After October 15, employers have to respond to reports of musculoskeletal disorders, or MSDs–these include things like tendinitis, back injuries, carpal tunnel syndrome, and work-related illnesses from typing eight hours a day or running a checkout counter. If an employee reports an MSD, the employer then verifies that it qualifies for coverage. To qualify, the injury or illness must be determined to be work-related, and require days off, work restriction, or medical treatment.
If the condition qualifies, what does the employer do?
The employer has a choice at that point. If there’s only been one employee incident in a specific type of job and two employee incidents in the entire company in the last 18 months, HR can implement a “quick fix.” This means you may not have to put into effect an entire ergonomics program. If you’re dealing with more than one person in a particular job or more than two people establishment-wide in the last 18 months, then you have to put in a full, comprehensive OSHA ergonomics program.
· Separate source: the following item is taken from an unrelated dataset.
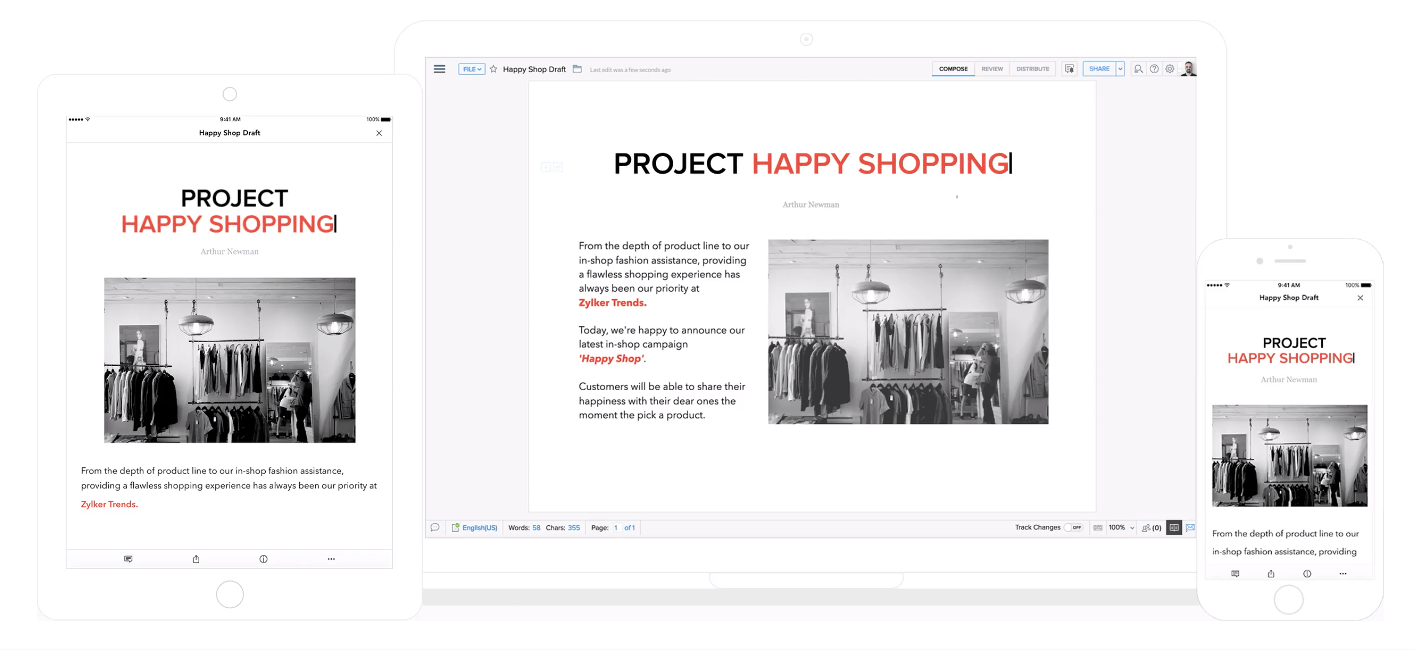
Task: Star the Happy Shop Draft document
Action: coord(493,69)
What does a comprehensive ergonomics program cover?
It requires, among other things, ergonomics management of the particular job [visit www.osha.gov for more details]. It also requires work-restriction protection for individuals–meaning if someone can’t work in their job because of an MSD incident, they’re going to be safeguarded for 90 days in their pay and benefits. If they transfer to another job, they transfer with this work-restriction protection as well.
What if the illness puts an employee out of a job permanently–say a secretary is diagnosed with carpal tunnel syndrome and can’t type anymore?
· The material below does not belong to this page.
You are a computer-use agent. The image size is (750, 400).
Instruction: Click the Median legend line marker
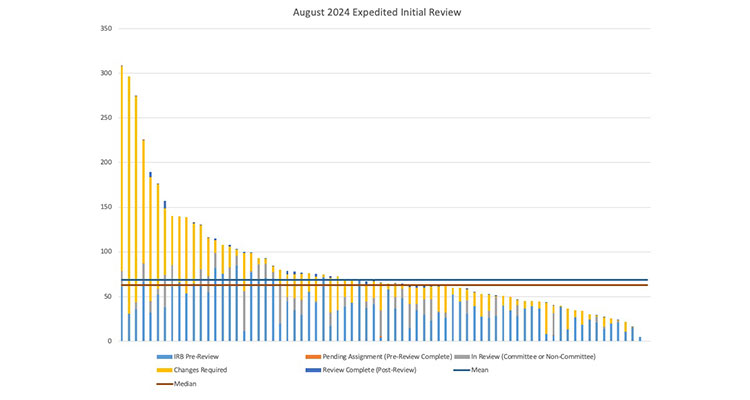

Employers should be aware that some illnesses may trigger issues under the Americans with Disabilities Act. But under OSHA, you’re not required to find this person another job. It’s not like an ADA situation–although the ADA may be triggered, and the employee could need an accommodation. But under OSHA you’re not required to place the person in a new job.
So what’s actually safeguarded for employees during these 90 days after they’ve been diagnosed with a qualifying MSD?
Say their health-care provider determines that some work restrictions are necessary: they can’t lift as much, or they can’t do the job as long. The employer has to continue to pay them 100 percent of their earnings and maintain all their employment rights and benefits up to 90 calendar days. That work restriction is, of course, the biggest economic burden. A lot of employers feel it shouldn’t be in there.
What about employers who already had an ergonomics program?
If you had a program in existence before November 2000, which was when the standard was published, then you’d possibly be allowed to grandfather it by doing a review of it and setting a timetable to make any necessary changes–but that had to be done by January 16, 2001.
And if you missed that deadline?
Wait and see. It may not be too late to grandfather your program with this new administration. There was a request already made of the Clinton administration to extend the date; it was denied in late December. But a new administration may reopen this. That means you’re going to have to look at your program closely to see if it can meet the grandfathering. The advantage of that is you may not have to put into effect the entire OSHA ergonomics program. You may be able to use yours.
And in the meantime, what should employers do?
Look at your injury, illness, and disability records now. You’re going to have to be up and running on October 15, which means you can’t start getting prepared on October 14. Because when you get that first report of an MSD, you only have seven days after that to determine if you need to take further action. Plus you may want to take action before October 15 if you find a rash of ergonomic hazards. The National Academy of Sciences, through its National Research Council and Institute of Medicine, recently reported that there are over 1 million ergonomic work-related repetitive-stress injuries a year, accounting for an estimated $50 billion a year in compensation costs, lost wages, and lost productivity. So it may make good business sense to get moving before the October deadline.